La pandémie COVID 19 a donc frappé un pays, le Sénégal où la matérialisation de la vision du Chef de l’État relative au numérique avait déjà permis de disposer du substrat essentiel de la résilience nécessaire à la continuité de l’activité. L’élargissement de la bande passante internationale, le futur Datacenter tiers-trois de Diamniadio, la démocratisation de l’accès au haut débit par l’ouverture de l’infrastructure étatique ou encore le fonds spécial administré par la Délégation à l’Entreprenariat Rapide en faveur des « Start-ups » sont autant d’initiatives structurantes pour le secteur.
A côté de ces enjeux structurels, les agents de l’ADIE ont fait preuve, pendant cette période, d’une réelle agilité conjoncturelle que j’aimerais ici saluer. Il s’agit de diverses matérialisations dont : i) le Conseil des ministres en téléprésence pour assurer la parfaite coordination de l’action gouvernementale tout en respectant la distanciation physique ; ii) du Chatbot Dr. COVID dédié à l’information sur la pandémie ou encore la plateforme d’aide à la diaspora (forcecovid19diaspora.gouv.sn) ; iii) du Téléenseignement et télémédecine qui ont été rendus possibles par l’interconnexion des différents bâtiments publics dans des conditions de latences réseau compatibles avec ces usages.
Je voudrais, à cet effet, adresser mes félicitations aux agents de l’ADIE que j’ai l’honneur de diriger, considérés comme des acteurs de première ligne dans la stratégie nationale de riposte.
Mais l’État ne peut pas tout.
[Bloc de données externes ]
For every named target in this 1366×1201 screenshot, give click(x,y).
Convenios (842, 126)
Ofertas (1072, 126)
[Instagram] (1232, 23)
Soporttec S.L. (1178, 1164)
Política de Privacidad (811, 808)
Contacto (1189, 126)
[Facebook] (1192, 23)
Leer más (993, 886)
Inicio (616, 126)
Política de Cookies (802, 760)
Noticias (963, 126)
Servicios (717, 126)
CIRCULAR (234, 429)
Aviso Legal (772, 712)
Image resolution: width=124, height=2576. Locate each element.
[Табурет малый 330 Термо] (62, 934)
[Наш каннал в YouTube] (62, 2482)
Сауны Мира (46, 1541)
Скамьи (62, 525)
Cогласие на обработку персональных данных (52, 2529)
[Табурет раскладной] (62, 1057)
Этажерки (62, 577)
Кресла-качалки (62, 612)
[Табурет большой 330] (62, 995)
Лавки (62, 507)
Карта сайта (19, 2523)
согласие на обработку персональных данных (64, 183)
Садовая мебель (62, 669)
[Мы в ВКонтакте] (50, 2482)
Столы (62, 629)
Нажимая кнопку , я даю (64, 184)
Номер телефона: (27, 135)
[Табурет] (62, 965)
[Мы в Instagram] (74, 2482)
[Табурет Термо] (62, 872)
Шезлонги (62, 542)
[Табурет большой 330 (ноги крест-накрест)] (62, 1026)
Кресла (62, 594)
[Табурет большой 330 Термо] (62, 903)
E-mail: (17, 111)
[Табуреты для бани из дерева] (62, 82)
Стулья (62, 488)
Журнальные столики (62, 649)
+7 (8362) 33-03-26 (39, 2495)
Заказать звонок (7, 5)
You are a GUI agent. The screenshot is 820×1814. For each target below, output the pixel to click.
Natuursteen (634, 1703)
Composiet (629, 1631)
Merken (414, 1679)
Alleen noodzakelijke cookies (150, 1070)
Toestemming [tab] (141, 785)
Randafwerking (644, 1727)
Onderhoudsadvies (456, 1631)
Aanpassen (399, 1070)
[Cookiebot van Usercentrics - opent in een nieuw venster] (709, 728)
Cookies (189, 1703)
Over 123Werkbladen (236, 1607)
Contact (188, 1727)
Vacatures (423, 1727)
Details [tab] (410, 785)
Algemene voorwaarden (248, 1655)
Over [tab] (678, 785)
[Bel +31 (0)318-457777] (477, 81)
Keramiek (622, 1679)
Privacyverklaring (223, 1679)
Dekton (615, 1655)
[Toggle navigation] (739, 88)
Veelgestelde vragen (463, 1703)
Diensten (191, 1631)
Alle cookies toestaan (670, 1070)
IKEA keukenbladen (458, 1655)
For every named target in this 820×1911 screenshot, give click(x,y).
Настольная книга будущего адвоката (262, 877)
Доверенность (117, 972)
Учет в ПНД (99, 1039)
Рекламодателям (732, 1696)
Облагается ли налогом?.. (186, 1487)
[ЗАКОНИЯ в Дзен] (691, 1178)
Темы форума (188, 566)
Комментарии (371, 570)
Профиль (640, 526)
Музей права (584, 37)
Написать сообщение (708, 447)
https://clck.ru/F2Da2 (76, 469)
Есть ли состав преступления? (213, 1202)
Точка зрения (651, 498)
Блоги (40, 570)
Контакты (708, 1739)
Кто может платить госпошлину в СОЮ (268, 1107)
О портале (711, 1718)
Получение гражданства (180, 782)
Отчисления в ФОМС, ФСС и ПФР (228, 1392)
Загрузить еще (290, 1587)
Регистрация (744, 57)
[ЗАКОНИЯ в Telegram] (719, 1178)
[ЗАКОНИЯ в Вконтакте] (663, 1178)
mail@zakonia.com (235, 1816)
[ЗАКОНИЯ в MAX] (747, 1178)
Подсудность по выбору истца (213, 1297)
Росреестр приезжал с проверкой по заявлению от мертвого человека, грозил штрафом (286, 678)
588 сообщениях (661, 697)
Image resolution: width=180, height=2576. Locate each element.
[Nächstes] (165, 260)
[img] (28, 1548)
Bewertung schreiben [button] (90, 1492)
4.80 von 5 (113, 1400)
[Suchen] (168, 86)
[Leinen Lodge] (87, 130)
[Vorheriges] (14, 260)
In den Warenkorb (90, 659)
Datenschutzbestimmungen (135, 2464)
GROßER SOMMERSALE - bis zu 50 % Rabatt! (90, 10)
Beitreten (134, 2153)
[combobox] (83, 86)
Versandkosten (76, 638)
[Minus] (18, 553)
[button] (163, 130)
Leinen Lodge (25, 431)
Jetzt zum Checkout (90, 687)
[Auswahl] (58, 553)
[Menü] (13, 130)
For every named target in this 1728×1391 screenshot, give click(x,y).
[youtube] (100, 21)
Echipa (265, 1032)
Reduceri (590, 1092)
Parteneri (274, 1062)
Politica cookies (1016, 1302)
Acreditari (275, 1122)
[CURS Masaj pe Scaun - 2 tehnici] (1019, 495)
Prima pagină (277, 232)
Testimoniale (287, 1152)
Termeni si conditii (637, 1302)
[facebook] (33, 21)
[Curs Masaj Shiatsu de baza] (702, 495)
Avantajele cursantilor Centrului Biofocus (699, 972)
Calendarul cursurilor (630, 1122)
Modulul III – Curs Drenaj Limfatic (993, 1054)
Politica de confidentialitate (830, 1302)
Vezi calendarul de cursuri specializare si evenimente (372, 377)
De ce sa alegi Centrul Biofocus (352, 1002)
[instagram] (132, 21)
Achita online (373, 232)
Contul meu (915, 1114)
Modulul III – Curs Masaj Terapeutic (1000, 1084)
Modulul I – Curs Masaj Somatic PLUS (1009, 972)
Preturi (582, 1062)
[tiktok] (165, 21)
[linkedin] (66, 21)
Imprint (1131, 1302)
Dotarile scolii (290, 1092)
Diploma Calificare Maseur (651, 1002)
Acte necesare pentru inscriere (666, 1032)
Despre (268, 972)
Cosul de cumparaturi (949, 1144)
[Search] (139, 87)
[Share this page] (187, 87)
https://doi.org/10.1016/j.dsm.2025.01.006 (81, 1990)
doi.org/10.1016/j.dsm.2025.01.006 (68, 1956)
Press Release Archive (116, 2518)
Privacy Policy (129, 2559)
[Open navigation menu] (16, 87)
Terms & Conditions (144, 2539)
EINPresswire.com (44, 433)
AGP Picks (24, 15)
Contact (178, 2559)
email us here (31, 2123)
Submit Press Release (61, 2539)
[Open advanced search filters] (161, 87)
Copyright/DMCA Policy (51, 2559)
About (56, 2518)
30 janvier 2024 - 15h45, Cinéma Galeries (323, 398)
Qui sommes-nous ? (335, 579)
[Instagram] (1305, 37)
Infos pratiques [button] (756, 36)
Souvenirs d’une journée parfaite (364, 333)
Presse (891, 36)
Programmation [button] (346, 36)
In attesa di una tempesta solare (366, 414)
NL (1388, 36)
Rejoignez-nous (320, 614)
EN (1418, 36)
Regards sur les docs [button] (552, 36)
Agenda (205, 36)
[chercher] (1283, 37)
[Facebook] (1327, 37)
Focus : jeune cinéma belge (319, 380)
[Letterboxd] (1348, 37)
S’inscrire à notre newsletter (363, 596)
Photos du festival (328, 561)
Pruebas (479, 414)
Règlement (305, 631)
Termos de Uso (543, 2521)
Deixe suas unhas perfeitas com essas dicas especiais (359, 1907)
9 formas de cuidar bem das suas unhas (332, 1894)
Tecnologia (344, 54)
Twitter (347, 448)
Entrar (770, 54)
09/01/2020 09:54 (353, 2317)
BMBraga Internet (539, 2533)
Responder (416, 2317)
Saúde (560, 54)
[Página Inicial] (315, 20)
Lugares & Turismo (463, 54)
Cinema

Je souhaite ici lancer un appel au secteur privé national qui, trop souvent, tend à brider sa capacité d’innovation face à des obstacles épistémologiques difficiles à cerner. Il y a bien d’autres champs à investiguer que celui de la commande publique. L’innovation n’est pas un luxe réservé aux grandes puissances. Les plus grandes vagues d’innovation de l’histoire ont trouvé racine dans des périodes de crise et il ne faudrait pas que nous fassions exception.
L’Intelligence artificielle, la blockchain, les cryptomonnaies, l’internet des objets, le Big Data, l’Open Data, toutes ces tendances lourdes qui vont façonner notre quotidien dans les temps qui viennent, doivent devenir des questions éminemment africaines avec l’émergence de champions régionaux qui penseront le leapfrog technologique au lieu de le subir. Nous avons besoin de ce génie créateur sénégalais pour être à l’avant-garde de ces grandes transformations.
Déjà, des initiatives très prometteuses ont été constatées comme « Dr. Car », ce robot conçu par les élèves de l’ESP, les respirateurs artificiels imprimés en 3D, ou encore ces différentes solutions informatiques d’aide à la traçabilité des malades. Mais il faut aller beaucoup plus loin en développant une véritable culture de la synergie interfécondante des entreprises, universités, groupes de recherche, « start-ups » et institutions financières.
L’État en général et l’ADIE en particulier, seront là, à chaque étape, pour organiser, simplifier, faciliter et encourager le processus afin de s’assurer que la question du digital, dans le contexte d’un Sénégal post-COVID, soit posée comme enjeu majeur de la nouvelle souveraineté, construite sur des briques technologiques « Made in Senegal ».